Reinterpreting and expanding the story of Scheherazade, the daily process of 1001 nights cast begins each morning when Campbell reads news coming out of the Middle East; she selects a phrase from her reading that “generates potential.” Campbell then renders the selected phrase in watercolor and posts the painted image of the phrase on the website. Visitors who choose to participate in the project are “invited to write a story using that day’s prompt in a submission of up to 1001 words. The writing deadline expires three hours before that night’s performance.”

To explore and/or participate in the project, visit http://1001.net.au

A New Interactive Fiction Trio, in Inform 7

As announced on Usenet, three pieces of interactive fiction have just been released. All are written in Inform 7, the soon-to-be-released IF development system from the creator of the original, widely-used Inform.

Leading IF author Emily Short has released two new Inform 7 games, and Graham Nelson, the author who is behind Inform and Inform 7, has provided a new work of interactive fiction, too.
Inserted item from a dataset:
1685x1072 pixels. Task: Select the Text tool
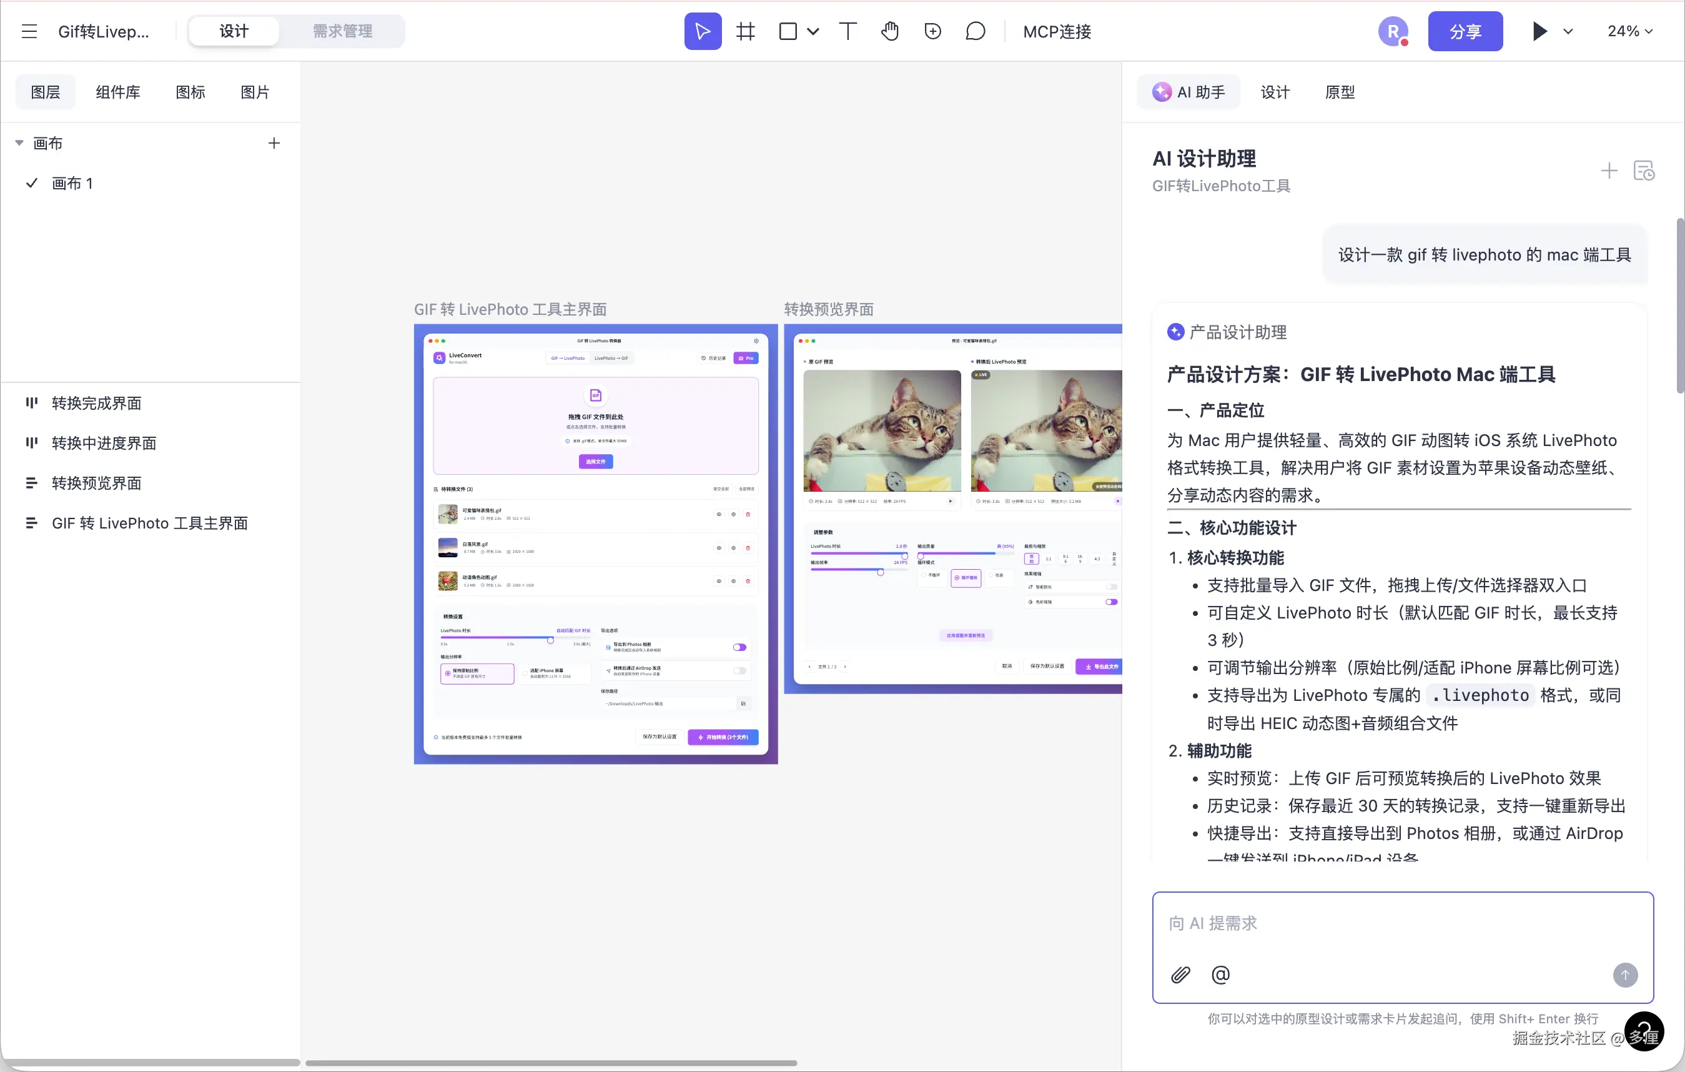coord(847,31)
Graham Nelson’s piece is entitled The Reliques of Tolti-Aph. Emily Short’s are Damnatio Memoriae (set in the Savoir-Faire universe) and Bronze (a “fractured fairy tale” based on the legend of beauty and the beast). They come with lavish virtual “feelies” – supplementary items – such as illustrated PDF manuals, a map, and a even a walkthrough in one case. Among these materials can be found Emily Short’s very useful introductory text IF Instruction Manual; there are similar instructions in the Bronze manual, too.

A new container format, zblorb, encapsulates the zcode file along with cover art and metadata. Because of this, Mac users who use Zoom as their interpreter will need the very latest version, Zoom 1.0.5 alpha 1.

Shifting Stories in “23,040 Bridges”

Adam Cadre’s “23,040 Bridges” provides a combinatoric explosion of different stories, asking the reader to rank how culpable each of five characters is in the death of the main character. Read and rank the characters; Cadre is collecting statistics now on how people assign guilt in the many different versions of the story. The statistics from readers’ judgments will be made available soon.

Interactive Fiction Competition Wraps Up, Covered in The Wall Street Journal

This year’s Interactive Fiction Competition, the 11th annual “comp,” was won by Jason Devlin’s Vespers. There was a tie for second place between Beyond, a game by Italian authors Roberto Grassi, Paolo Lucchesi and Alessandro Peretti, and A New Life by Alexandre Owen Muñiz. Voting in the competition was open to the public; more than 100 people downloaded the competition entries, interacted with at least five, and voted. The full results have been posted; all the pieces entered remain available for free download.

The IF Comp was covered in The Wall Street Journal this year in an article by Vauhini Vara.